桝田先輩の有能さをもってすれば、部活と並行して着々と受験の準備を進めていたことは想像に難くないが、やはり文化祭が終わってからの桝田先輩は忙しそうだった。私は遠目に見るだけだったが、いつもせかせかと早足で歩いたり、何かの参考書を読んでいたりした。
国立大の受験生にとって、センター試験は重要ではあるが通過点にすぎない。トップレベルの大学であればあるほど、センター試験の比重は下がり、大学ごとに行われる二次試験が重要になるからだ。

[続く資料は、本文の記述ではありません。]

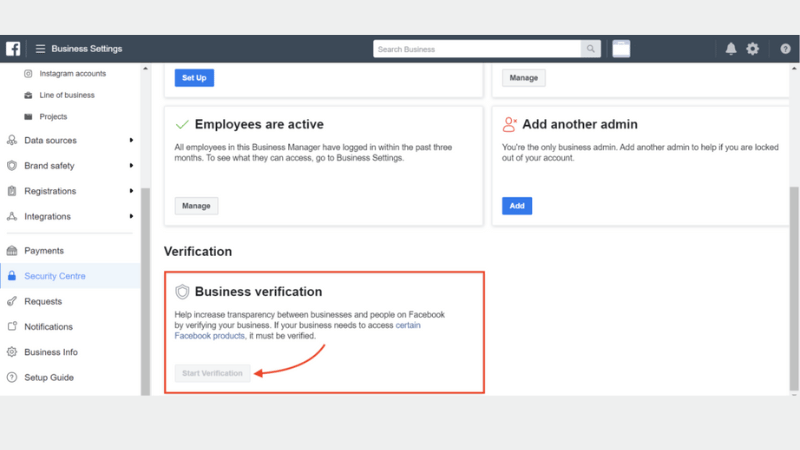The image size is (800, 450).
Task: Open the settings gear icon
Action: click(x=753, y=48)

なので、センター試験が終わった直後、三年生が自由登校に切り替わる時期に、桝田先輩から連絡が来たのには驚いた。
センター試験の自己採点結果を学校に報告し、最終的に出願する大学を決める、最後の公式進路指導が個別に設定される時期だった。話がある、と、桝田先輩が指定してきた日時は、おそらく先輩自身の進路指導面接の後だったのだろう。待ち合わせ場所である駅前のファーストフード店に、先輩は少し遅れてやってきた。
「すまない。前の面接が長引いたもので、しわ寄せを食らった」
窓際の二人掛けについて待っていた私を見つけると、ホットコーヒーをテーブルに置いて、目の前に座った先輩は開口一番そう謝った。

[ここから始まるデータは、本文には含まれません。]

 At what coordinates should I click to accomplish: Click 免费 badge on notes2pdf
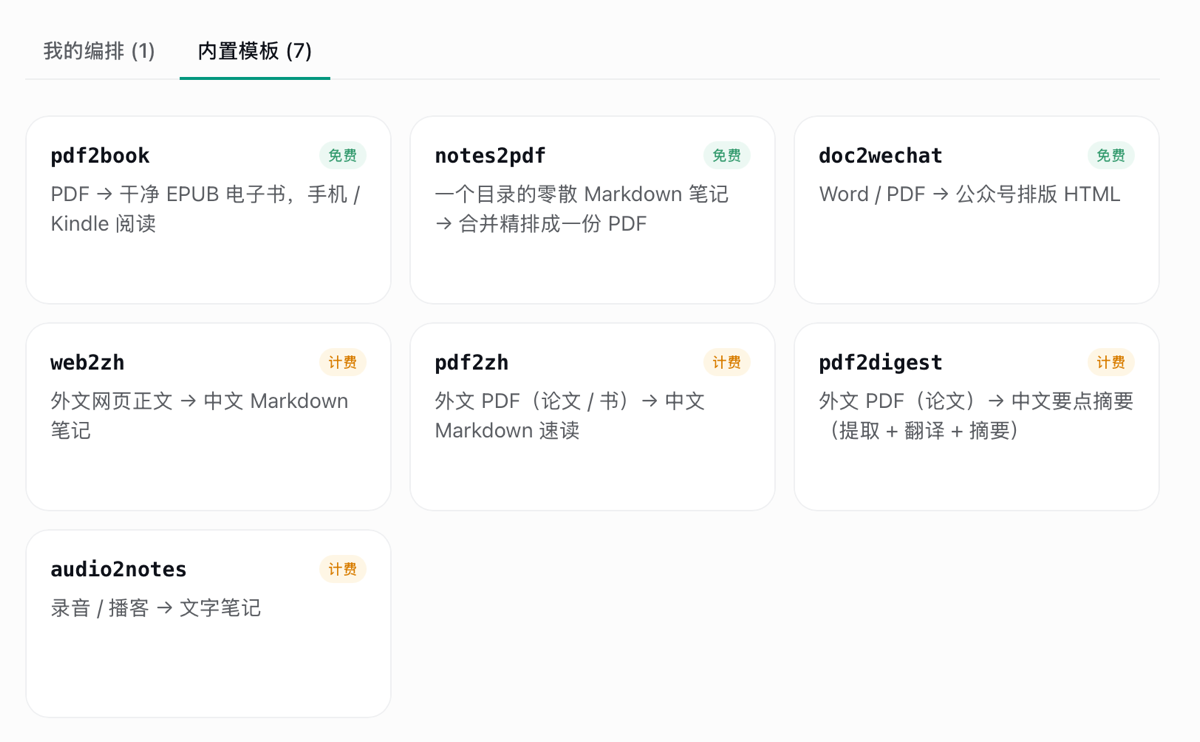coord(727,156)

「構いませんよ。それより、話って? 部活のことですか」
「最近どうだ?」
「悪くないです。先輩が提案してくれた、投稿サイトに登録して発表した作品を部のミーティングにもってきて検討する試み、新入生が来る前に、と一年生中心に試してみているんです。アクセス数なんかも見て、どういうものが読まれるのか話し合ったりするんですけど、やっぱり外部評価が返ってくるのってまた気分が違いますね。上村さんなんか、好みが分かれる作風ですから、今まで周りからは評価が難しかったんですけど、ああいう場では映えます」
「そうか。確実に潮流の一つではあるから無視はできないよな。そればかりに引きずられても、本質を見失ったり必要以上に気分が左右されてしまったりする事はあるだろうけど」
「今まで通りのスタイルと並行してやって、部員自身がどちらで行くか、本人の好みなり、作品に応じてなりで、選べるのがいいかもしれませんね」
鈴本先輩がここにいたら何と言うだろう。あの冷たく澄んだ眼差しで、アクセス数や評価ポイントなんかに左右されるのはくだらない、と言っただろうか。
だが、桝田先輩に私から彼女の話題を切り出すのはなんとなく抵抗があった。
桝田先輩もおそらく、同じ人物のことを考えていたのだろう、一つため息をつくと話題を変えた。
「今日わざわざ時間をもらったのは、その話ではないんだ」
「何でしょうか」
「預かったものを渡さなくてはならなくて」
先輩は、いすの背もたれのところにおいていた通学用のリュックサックから、厚みのある大型の茶封筒を取り出した。A4サイズが折らずに収められる、角二号と呼ばれる大きさのものだ。
「センターの直前、メール便でうちに送られてきた。オレ宛のものの他に、この封筒が入っていた」
先輩はテーブルが濡れていないのを確認して、そっと置いた。
目の前の光景に、私の心臓が喉から飛び出るかと思うほど大きく鼓動した。
見間違えようのない、あの几帳面で整った筆跡だった。〈鈴本フォント〉。
『渡井荘介様』
封筒の表に、ただそれだけ書いてあった。
信じられない思いで、私は封筒と桝田先輩の顔を交互に見た。
先輩はうなずいた。
「鈴本からだ」
言わずもがなのことだと思ったのに、改めて桝田先輩の口から実際に発せられたその音は、拳で打ち込まれたように私の腹にずしっと響いた。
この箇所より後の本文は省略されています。